In 5762, I pondered on why the Torah includes the speech of Abraham's servant to Bethuel and Laban, explaining all the instructions that Abraham had given him, and relating what had transpired to bring the servant to this point, seeking Rebekkah as a wife for Isaac. After all, the Torah has already told us all of this-why the need to have it repeated, written out, in the Torah?

Something I didn't notice at that time, but which became strikingly apparent to me the following year, in 5763, is this: When Rebekkah and Isaac meet, the Torah states simply that the servant "told Isaac all the things that he [the servant] had done." (Bereshit 24:66.)

[Here I am years later in 5778, and something compelled me to revisit this particular musing this year. While I’m working on this, I also need to figure out why. Why this particular puzzle, and why this particular response to dealing with that puzzle.]

Fascinating, isn't it? We have this elaborate retelling of the servant's story to Laban and Bethuel. A completely redundant passage. It gives us pause, makes us wonder. Our Torah is quite effective at that, isn't it? Seeing this apparently redundant retelling in print, we are given pause. So we stop and look at the text, and ask questions, and wonder why it is the way it is. Exactly as intended. For every time the text gets us to question the text, the text is doing its job well!

So, after wrestling with the question of why the Torah contains the complete text of the servant's retelling, just this short time later the text presents us with another question.

All this elaborate explanation of how Abraham sent his servant, how Gd guided the servant to kin of Abraham there to find a perfect match for Isaac in Rebekkah. 61 verses in all (24:1-61), including the 15 verses of the servant's retelling the tale (vv34-49.)

Yet the entire story of Isaac and Rebekkah’s first meeting, and their becoming man and wife, is told in just 6 verses (24:62-67). Why isn't verse 66 replaced with another 15 verses where the Torah relates in intricate detail what the servant tells to Isaac about his mission? Why is the consummation of the marriage of the second in line of our patriarchs and matriarchs not given more time in print?

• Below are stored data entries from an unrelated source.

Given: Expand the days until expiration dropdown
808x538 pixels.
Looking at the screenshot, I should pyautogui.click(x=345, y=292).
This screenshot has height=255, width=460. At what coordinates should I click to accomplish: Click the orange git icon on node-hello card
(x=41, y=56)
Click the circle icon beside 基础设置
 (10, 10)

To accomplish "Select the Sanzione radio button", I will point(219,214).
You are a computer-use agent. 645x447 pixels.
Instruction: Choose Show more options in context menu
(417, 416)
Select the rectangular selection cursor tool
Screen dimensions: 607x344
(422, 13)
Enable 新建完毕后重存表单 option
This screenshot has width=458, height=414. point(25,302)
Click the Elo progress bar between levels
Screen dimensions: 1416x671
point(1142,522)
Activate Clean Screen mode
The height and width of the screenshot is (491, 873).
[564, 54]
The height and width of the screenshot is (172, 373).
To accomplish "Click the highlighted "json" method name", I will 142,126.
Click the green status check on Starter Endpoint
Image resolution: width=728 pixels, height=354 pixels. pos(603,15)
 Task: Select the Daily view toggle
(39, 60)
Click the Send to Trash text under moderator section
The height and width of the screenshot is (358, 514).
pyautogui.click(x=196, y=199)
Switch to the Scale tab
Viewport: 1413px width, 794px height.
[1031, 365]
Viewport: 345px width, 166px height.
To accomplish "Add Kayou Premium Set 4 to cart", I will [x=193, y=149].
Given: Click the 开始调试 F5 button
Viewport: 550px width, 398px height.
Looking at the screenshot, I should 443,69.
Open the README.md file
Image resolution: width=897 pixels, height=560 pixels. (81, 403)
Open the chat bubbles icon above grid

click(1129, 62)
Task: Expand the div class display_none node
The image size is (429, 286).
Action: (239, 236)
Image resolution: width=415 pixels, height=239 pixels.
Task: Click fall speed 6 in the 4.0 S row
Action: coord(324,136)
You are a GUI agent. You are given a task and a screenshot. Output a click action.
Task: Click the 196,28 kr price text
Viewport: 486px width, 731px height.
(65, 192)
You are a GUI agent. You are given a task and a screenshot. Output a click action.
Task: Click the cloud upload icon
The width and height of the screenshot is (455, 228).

סב וְיִצְחָק בָּא מִבּוֹא בְּאֵר לַחַי רֹאִי וְהוּא יוֹשֵׁב בְּאֶרֶץ הַנֶּֽגֶב: סג וַיֵּצֵא יִצְחָק לָשׂוּחַ בַּשָּׂדֶה לִפְנוֹת עָרֶב וַיִּשָּׂא עֵינָיו וַיַּרְא וְהִנֵּה גְמַלִּים בָּאִֽים: סד וַתִּשָּׂא רִבְקָה אֶת־עֵינֶיהָ וַתֵּרֶא אֶת־יִצְחָק וַתִּפֹּל מֵעַל הַגָּמָֽל: סה וַתֹּאמֶר אֶל־הָעֶבֶד מִֽי־הָאִישׁ הַלָּזֶה הַֽהֹלֵךְ בַּשָּׂדֶה לִקְרָאתֵנוּ וַיֹּאמֶר הָעֶבֶד הוּא אֲדֹנִי וַתִּקַּח הַצָּעִיף וַתִּתְכָּֽס: סו וַיְסַפֵּר הָעֶבֶד לְיִצְחָק אֵת כָּל־הַדְּבָרִים אֲשֶׁר עָשָֽׂה: סז וַיְבִאֶהָ יִצְחָק הָאֹהֱלָה שָׂרָה אִמּוֹ וַיִּקַּח אֶת־רִבְקָה וַתְּהִי־לוֹ לְאִשָּׁה וַיֶּֽאֱהָבֶהָ וַיִּנָּחֵם יִצְחָק אַֽחֲרֵי אִמּֽוֹ:

Verse 62-we learn where Isaac is living. Verse 63-Isaac encounters the returning caravan with Rebekkah. Verse 64/65-Rebekkah sees Isaac and asks who he is. The servant tells her it is Isaac, and she veils herself. Verse 66-We learn that the servant tells Isaac all that he had done. Verse 67-Isaac brings Rebekkah into Sarah's tent, consummates the marriage, and finds comfort. All that in six verses? Amazing.

So what is there to be learned from the Torah here giving the Reader's Digest condensed version of the story, yet having just spelled out the events leading up to it in great detail-twice before?

The text, matter-of-factly, proceeds from there to tell us how Abraham took another wife and she bore him 6 more sons.

וַיֹּסֶף אַבְרָהָם וַיִּקַּח אִשָּׁה וּשְׁמָהּ קְטוּרָֽה: ב וַתֵּלֶד לוֹ אֶת־זִמְרָן וְאֶת־יָקְשָׁן וְאֶת־מְדָן וְאֶת־מִדְיָן וְאֶת־יִשְׁבָּק וְאֶת־שֽׁוּחַ:

So what is the lesson here? Perhaps it is "life goes on." Both Isaac and his father Abraham do what they need to do to continue with life after Sarah dies. Isaac mourns the loss of his mother. (How Isaac feels about his father is likely another matter entirely. We've all discussed before the potential mental state of someone whose father tried to offer them up as a sacrifice!)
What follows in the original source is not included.